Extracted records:
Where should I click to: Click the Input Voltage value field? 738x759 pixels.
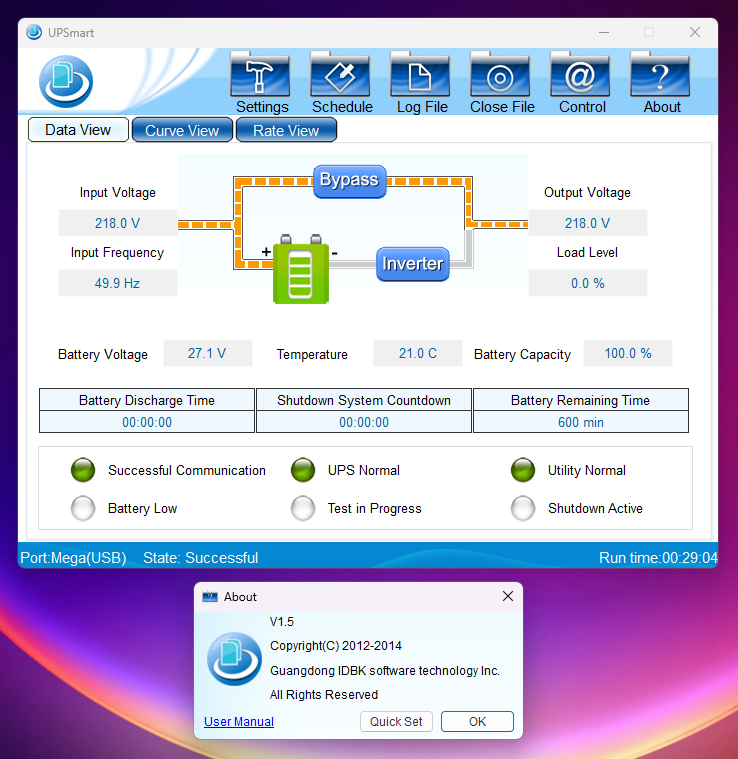click(x=118, y=223)
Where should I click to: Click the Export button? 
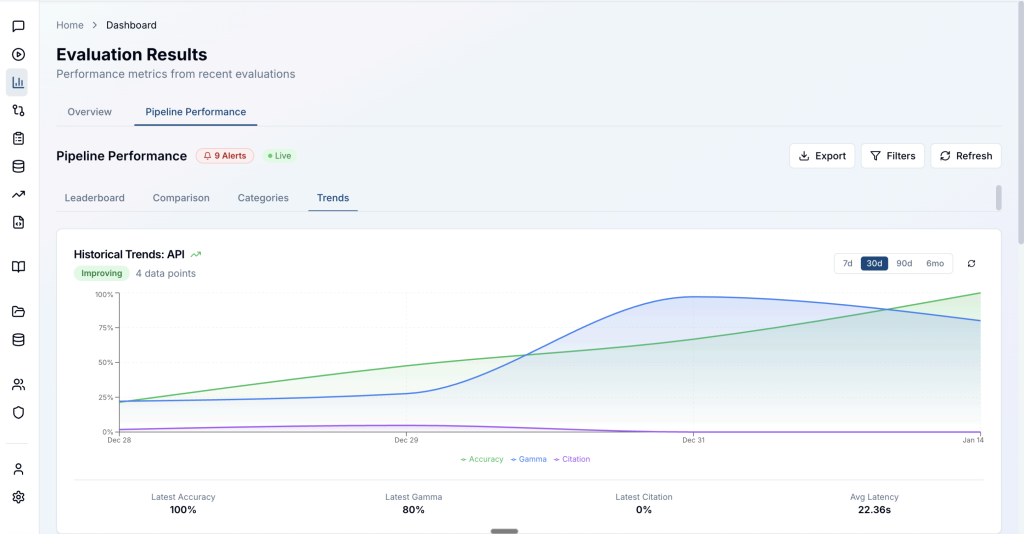pyautogui.click(x=822, y=156)
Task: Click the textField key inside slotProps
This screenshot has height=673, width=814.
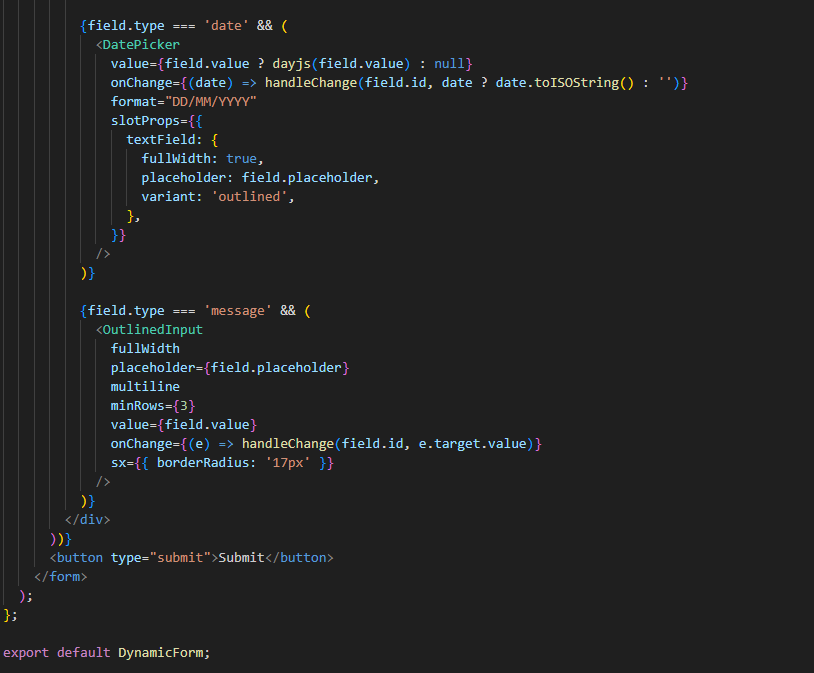Action: pos(160,139)
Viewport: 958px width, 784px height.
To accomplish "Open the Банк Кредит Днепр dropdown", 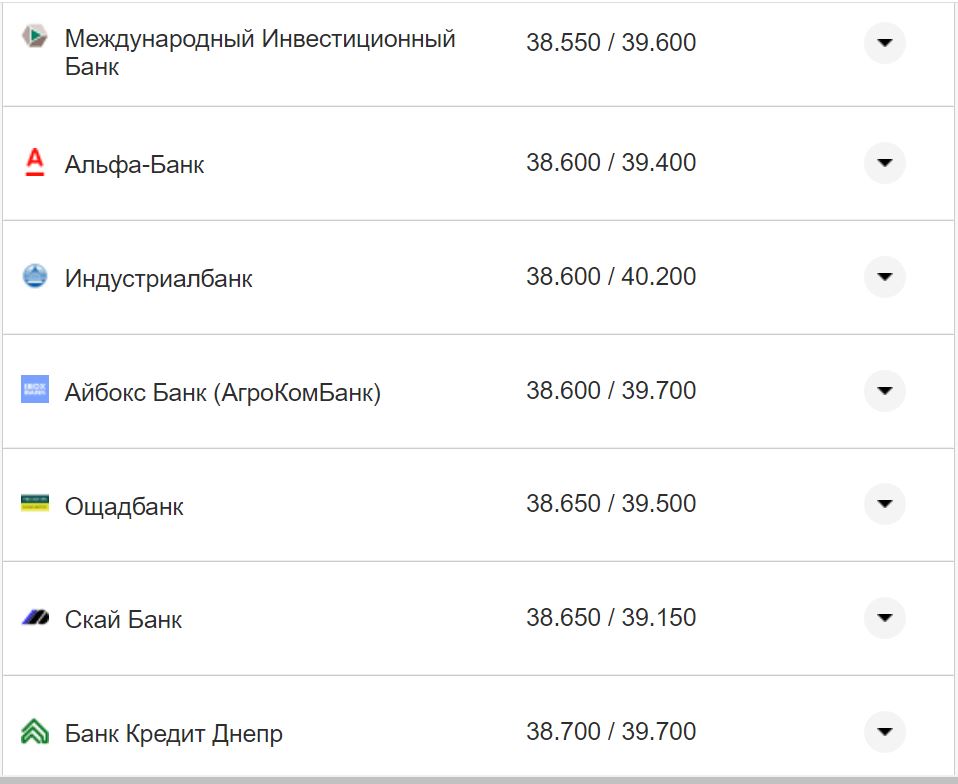I will [x=884, y=732].
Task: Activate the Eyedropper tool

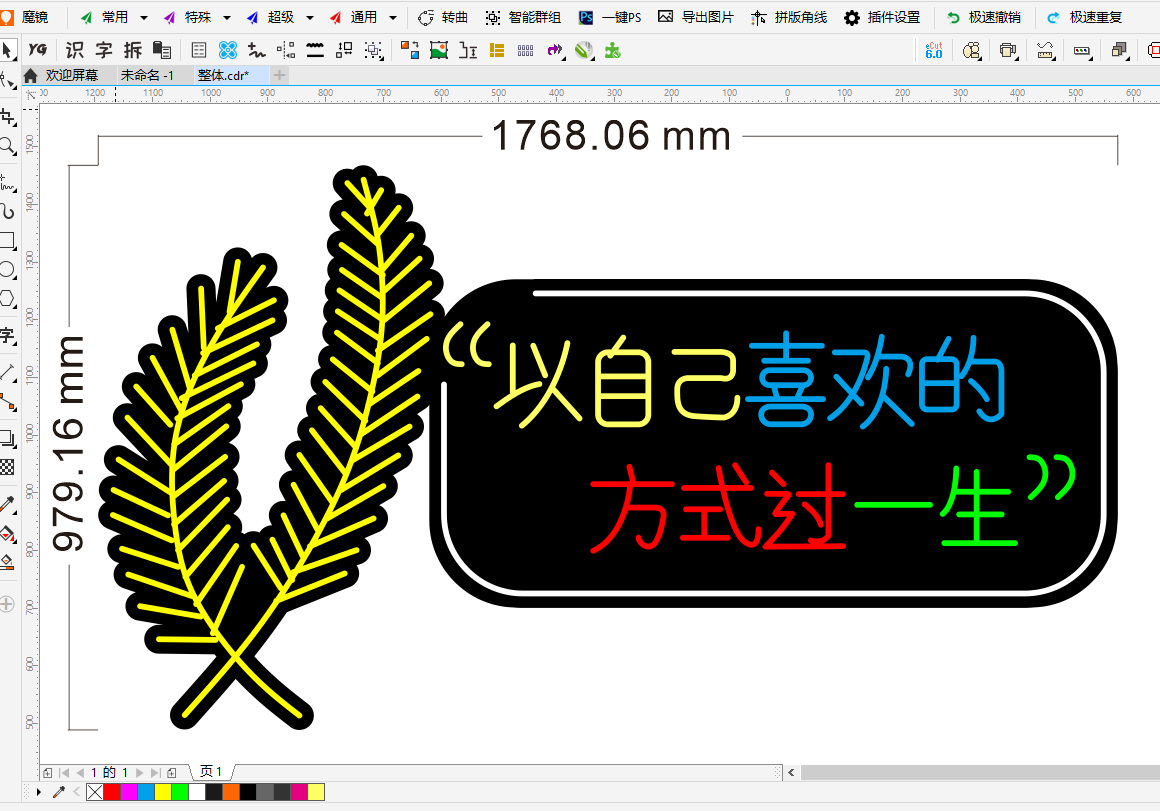Action: 7,503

WORK REQUEST :: From the opening line of the entries above to the line that holds "Viewport: 958px width, 784px height.", inclusive, reproduce each line exactly and omit any picture.

YOUR RESPONSE ::
Where should I click to: Click the Input Voltage value field? 738x759 pixels.
click(x=118, y=223)
Where should I click to: Click the Export button? 
pyautogui.click(x=822, y=156)
Task: Click the textField key inside slotProps
This screenshot has height=673, width=814.
Action: pos(160,139)
Viewport: 958px width, 784px height.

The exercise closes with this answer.